The Leader of the Band Plays On
By day, Bruce Dellimore was many things to many people: airline coordinator, AIDS researcher, computer engineer. By night he was — and still is — something else altogether: the leader of the band. It didn’t so much matter to Dellimore how much the gig payed, how many people were there to hear him play, or the 14-hour workdays. For Bruce Dellimore, time stood still the moment he took his place onstage.
“Of course, that was then, and this is now,” says Dellimore from his home at Carillon Assisted Living of Hillsborough. “I don’t perform every night, but when I do, I can still go for hours and it seems like minutes.”
These days, Dellimore is a solo act, playing the occasional evening concert for his Carillon neighbors and team members on the community piano. He’d much rather be playing a Hammond organ, the instrument favored by Jazz musicians like himself, and one he could write a book about.
“Did you know that the Hammond organ was the first synthesizer?” he asks. “Not many people do. It’s a relatively new instrument, as musical instruments go, and it’s made a huge impact on music – and Jazz music in particular.”
Ask him to list the instruments he can play and he says: “It might be better to ask me which ones I don’t play. It’s a short list.”
Does he still work? Yes, in fact, he’s just come from a music lesson with a young student. A violin lesson, as it turns out. Dellimore says teaching music is probably the most important thing he’s done as a musician, and possibly as a person.

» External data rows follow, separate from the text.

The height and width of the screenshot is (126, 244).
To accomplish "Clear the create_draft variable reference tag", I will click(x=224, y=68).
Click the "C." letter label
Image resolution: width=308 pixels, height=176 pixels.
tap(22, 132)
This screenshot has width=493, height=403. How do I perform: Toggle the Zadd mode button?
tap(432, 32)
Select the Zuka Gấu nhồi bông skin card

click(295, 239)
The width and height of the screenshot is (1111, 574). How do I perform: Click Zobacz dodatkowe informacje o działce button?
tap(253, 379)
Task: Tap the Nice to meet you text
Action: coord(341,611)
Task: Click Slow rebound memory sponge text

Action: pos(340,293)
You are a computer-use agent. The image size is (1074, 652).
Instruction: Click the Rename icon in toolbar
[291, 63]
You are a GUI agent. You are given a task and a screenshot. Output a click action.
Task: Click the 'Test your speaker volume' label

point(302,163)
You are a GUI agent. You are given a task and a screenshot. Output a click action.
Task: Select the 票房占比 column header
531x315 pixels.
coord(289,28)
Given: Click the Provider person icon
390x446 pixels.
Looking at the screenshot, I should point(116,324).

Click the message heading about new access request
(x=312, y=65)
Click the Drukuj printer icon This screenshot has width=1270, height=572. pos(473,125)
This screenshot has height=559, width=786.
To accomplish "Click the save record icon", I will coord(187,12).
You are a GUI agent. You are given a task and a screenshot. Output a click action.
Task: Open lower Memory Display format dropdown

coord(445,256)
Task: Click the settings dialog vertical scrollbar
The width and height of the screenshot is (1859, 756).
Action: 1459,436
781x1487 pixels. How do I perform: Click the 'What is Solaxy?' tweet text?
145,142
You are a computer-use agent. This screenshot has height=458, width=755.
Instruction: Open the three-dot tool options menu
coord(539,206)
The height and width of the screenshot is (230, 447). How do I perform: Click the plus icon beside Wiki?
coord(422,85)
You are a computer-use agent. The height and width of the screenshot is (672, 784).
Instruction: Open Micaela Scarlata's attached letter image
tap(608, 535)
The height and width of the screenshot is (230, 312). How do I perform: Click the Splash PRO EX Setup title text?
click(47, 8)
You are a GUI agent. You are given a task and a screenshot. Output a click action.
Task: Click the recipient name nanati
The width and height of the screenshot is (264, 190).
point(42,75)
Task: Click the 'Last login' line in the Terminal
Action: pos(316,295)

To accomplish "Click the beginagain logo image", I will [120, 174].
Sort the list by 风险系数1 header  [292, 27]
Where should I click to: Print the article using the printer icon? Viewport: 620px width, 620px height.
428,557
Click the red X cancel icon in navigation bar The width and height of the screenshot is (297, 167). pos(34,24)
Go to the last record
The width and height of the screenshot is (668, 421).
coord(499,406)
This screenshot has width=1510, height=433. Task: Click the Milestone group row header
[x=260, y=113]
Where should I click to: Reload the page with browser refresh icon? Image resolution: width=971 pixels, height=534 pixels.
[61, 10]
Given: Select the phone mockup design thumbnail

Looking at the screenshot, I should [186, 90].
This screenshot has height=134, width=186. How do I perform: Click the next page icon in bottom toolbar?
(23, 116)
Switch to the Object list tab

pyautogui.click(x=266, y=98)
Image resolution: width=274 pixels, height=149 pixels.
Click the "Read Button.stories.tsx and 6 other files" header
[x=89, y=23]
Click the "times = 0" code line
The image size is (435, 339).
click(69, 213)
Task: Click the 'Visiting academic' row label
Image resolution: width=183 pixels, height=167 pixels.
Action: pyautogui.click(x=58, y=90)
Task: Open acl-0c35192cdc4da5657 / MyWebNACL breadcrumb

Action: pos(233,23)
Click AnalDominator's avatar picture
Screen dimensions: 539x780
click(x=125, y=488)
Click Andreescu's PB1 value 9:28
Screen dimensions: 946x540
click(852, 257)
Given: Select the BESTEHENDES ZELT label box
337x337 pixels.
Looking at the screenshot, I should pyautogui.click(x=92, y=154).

“It’s so easy to do it badly, you see. People make it hard, but I tell my students: If you can count up by four and you know the alphabet A through G, then I can make you a proper musician. It’s just basic math.”
Dellimore’s keep-it-simple rule has served him well in his nine-to-five life, as well. This native of the British Virgin Islands and father of six has held a lot of interesting jobs all over the world – a ham radio operator in the Antilles, a sports photographer in Trinidad, an AIDS researcher in New York City – the list goes on and on. Dellimore says he was able to do such diverse things throughout his career not because he knew a lot, but because he was curious about a lot of things.
“I took the time to ask questions, to educate myself, and I recognized the opportunities that came to me,” he says.
His professional life was never something he did to pass the time between musical gigs. On the contrary, his work life allowed him to explore and create and perform for the world in a very different way than his music allowed.
“I didn’t look to music to be all things to me, and I never wanted music to be an obligation in terms of paying the bills. Music has been a great passion all my life, but the truth is, there is more to Bruce Dellimore than just music.”